上記のスラリー濾過から得られた塊が残留蒸留残渣に溶解され、それによってそのカリウム含有量が13.9%まで増加した。 6.6キログラムの濃縮硫酸を400リットルのこの液体に、液体のpH値を3.8まで低下させるよう加えた。 200リットルの酸性化された液体を蒸留晶出装置、すなわち0.4m
3の真空沸騰パン(A. Gronroos Oyによる製造)に移し、塊のpHを3.5より低く保つのに十分な量の硫酸を加えることによって実施例1に記述したように蒸発結晶化した。 母液の屈折率による乾燥固形分が約61.1%まで増加し、pH値が3.1のとき熱処理を終了した。 その後塊を冷却晶出装置に通し、約26℃まで冷却し遠心分離した。 遠心分離収量は19kgの結晶ケーキと83kgの液体有機画分だった。 結晶ケーキの乾燥固形分は98.0%で、その中にはカリウムを39.3%含み、したがって乾燥固体を基準にした硫酸カリウム含有量は87.8%だった。 有機画分のカリウム含有量は乾燥固体を基準にして4.8%だった。
実施例5
酵母生産の発酵段階後、遠心分離によって発酵母液から酵母を除去した。 母液は、容積で約0.01ないし0.8%の非溶解性固体をまだ含む希釈蒸留残渣を形成した。 概してその固体は小さい酵母細胞、他の微生物細胞、砕けた細胞の砕片などから形成されている。 液体の乾燥固形分は3ないし7重量%の範囲で様々で、カリウム含有量は乾燥固体を基準にして11.2ないし13.1%の範囲で様々だった。

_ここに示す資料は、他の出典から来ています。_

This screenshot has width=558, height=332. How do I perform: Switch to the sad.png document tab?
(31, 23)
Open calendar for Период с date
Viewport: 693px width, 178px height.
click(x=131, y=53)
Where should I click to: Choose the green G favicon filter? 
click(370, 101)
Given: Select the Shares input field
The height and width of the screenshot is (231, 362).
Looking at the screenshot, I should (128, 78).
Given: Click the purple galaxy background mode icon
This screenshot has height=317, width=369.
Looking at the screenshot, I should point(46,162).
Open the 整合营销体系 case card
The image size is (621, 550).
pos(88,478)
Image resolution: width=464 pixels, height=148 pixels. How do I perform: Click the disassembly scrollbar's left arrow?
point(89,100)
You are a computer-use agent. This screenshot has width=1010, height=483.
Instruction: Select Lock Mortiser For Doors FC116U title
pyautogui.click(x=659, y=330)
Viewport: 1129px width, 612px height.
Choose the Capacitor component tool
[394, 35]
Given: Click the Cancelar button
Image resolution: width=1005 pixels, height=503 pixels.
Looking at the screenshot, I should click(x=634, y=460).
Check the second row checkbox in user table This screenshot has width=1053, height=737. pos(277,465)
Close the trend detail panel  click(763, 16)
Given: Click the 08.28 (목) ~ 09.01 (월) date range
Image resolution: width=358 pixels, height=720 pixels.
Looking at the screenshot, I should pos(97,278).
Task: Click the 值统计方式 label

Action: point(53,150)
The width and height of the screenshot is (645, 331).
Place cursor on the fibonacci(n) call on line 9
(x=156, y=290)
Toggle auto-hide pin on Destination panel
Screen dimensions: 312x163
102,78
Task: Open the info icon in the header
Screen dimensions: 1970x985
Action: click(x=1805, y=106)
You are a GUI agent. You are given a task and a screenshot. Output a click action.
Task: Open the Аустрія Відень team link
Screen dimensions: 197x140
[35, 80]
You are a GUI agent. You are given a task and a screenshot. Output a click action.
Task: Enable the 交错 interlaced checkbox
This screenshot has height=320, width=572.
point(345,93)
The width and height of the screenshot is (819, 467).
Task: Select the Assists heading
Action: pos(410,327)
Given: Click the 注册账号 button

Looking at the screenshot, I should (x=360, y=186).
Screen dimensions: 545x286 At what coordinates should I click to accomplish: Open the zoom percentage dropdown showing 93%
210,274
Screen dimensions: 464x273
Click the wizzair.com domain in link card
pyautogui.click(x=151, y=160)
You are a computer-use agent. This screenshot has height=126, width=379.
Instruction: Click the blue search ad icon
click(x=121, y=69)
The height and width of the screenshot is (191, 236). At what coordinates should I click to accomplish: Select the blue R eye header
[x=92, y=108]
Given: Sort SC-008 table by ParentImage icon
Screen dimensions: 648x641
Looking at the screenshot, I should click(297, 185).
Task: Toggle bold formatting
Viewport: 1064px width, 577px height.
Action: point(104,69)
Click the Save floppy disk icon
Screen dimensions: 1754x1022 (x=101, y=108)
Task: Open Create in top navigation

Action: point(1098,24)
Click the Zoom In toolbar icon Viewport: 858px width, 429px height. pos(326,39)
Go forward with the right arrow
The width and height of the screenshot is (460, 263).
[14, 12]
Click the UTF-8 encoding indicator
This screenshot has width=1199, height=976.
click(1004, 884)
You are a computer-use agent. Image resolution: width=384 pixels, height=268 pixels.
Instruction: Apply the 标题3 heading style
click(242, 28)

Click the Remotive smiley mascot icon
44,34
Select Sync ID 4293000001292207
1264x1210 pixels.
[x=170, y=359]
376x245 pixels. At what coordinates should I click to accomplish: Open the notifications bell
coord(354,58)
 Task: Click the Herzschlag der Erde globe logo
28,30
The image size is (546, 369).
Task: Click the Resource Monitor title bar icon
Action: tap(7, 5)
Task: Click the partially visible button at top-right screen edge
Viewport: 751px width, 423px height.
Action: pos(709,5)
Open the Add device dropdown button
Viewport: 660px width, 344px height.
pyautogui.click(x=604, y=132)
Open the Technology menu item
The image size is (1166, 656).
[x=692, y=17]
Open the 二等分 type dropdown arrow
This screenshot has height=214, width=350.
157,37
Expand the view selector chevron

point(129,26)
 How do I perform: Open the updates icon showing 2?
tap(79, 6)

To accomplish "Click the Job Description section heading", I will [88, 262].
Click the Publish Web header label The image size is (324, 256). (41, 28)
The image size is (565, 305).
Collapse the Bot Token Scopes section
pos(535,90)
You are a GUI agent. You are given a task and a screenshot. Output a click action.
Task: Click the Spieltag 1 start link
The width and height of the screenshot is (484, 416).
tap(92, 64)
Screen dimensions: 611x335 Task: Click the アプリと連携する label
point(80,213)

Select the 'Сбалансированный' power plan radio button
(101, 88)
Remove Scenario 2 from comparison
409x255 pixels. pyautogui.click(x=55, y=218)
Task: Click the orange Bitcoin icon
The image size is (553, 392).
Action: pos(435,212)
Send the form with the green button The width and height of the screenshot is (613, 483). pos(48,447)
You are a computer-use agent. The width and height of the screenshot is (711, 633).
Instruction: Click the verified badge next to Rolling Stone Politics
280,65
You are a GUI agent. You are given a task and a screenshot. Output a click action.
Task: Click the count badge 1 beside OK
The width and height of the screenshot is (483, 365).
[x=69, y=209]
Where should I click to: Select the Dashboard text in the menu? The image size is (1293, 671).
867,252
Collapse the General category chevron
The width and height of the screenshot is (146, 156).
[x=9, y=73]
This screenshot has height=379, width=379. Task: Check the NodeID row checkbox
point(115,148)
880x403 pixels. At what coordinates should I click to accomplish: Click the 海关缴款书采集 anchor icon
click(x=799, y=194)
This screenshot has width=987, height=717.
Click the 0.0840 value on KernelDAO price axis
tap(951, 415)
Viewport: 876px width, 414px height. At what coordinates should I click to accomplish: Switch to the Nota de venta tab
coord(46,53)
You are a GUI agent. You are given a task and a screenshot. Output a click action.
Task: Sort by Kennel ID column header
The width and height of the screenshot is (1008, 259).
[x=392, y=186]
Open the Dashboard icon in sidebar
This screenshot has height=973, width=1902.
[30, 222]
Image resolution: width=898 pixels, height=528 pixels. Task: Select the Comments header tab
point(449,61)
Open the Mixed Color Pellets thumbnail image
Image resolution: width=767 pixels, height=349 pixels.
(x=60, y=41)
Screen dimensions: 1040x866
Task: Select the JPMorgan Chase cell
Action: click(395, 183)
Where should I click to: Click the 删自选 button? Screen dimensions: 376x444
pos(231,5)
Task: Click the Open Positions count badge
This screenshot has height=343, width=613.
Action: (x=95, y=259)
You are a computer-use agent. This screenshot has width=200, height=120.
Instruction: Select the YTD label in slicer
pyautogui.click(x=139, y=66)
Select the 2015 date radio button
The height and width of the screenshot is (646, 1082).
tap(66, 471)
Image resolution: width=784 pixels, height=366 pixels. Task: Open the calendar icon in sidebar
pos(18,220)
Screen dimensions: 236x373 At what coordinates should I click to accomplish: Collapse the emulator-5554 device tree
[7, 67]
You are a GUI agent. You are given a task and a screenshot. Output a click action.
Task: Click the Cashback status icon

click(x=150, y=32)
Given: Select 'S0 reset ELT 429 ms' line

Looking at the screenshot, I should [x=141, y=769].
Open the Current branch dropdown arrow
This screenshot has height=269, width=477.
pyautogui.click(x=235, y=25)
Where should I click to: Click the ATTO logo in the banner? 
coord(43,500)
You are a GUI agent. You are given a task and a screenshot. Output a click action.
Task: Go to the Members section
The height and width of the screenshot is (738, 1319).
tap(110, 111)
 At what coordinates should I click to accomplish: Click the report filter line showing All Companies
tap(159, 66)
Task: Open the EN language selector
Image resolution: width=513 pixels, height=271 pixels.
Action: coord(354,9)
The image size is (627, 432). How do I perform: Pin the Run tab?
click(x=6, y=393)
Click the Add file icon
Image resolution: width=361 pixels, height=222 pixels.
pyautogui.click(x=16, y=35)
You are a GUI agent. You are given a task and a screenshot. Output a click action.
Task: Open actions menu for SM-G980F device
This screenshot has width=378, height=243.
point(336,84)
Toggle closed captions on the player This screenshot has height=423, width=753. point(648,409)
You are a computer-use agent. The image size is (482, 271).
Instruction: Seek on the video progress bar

固体含有液体を約85ないし95℃に加熱した。 そのpHを約6.5ないし7.0の値に調整し、8500rpmの回転速度の高効率清澄化遠心分離機(ディスク積層清澄化遠心分離機Westfalia NA7)で清澄化した。 一般に清澄化された液体は約0ないし0.05%の非溶解性固体を含有するものであった。 非溶解性固体除去の効率はこのように一般に90%を越えるものであった。
清澄化蒸留残渣を実施例1に記述した方法で濃縮し、同様の結果を得た。
硫酸カリウム結晶を実施例1に記述した方法で除去した。
デカントした蒸留残渣を実施例1に記述した方法で濾過した。
この方法で前処理した蒸留残渣を実施例1に記述した方法でパイロット規模のクロマトグラフFSB−SMBによる分離器によって分離した。
pHが約7.5であるベタインを除いた蒸留残渣画分を乾燥固形分が約68ないし69%になるまで強制循環蒸発器(Rosenlew)を使用して濃縮した。 その後良好な結晶の成長は保ち、かつ新しい結晶核の形成を回避するために硫酸(96%)を液体にゆっくりと加えた。 中和剤は加えなかった。 液体の最終的なpHは約3.1だった。 この時点で、スラリーは約20重量%の結晶を含有していた。 結晶を多孔金属スクリーンを有するバスケット遠心分離器で分離した。 結晶ケーキの乾燥固形分は97%であり、その中にカリウムを32%含有していた。 有機画分のカリウム含有量は4.1%であり、有機酸含有量は33%であり、アミノ酸含有量は2%だった。
実施例6
アルコール製造から得られ、乾燥固体を基準にして約12%のカリウムを含有しpH値は約5.6であるビート蒸留残渣を乾燥固形分が約59ないし61%になるまで強制循環蒸発器(Rosenlew)を使用して濃縮した。 蒸発を120ないし200mbarの絶対圧力の真空下で行った。 硫酸(96%)を液体にゆっくりと加えた。 液体の最終的なpHは約3.1だった。 この時点で、スラリーは約18重量%の結晶を含有していた。 結晶を多孔金属スクリーンを有するバスケット遠心分離器(Heine)で分離した。 結晶ケーキの乾燥固形分は97%であり、その中にカリウムを32%含有していた。 有機画分のカリウム含有量は5.2%であり、有機酸含有量は22%であり、アミノ酸含有量は3%だった。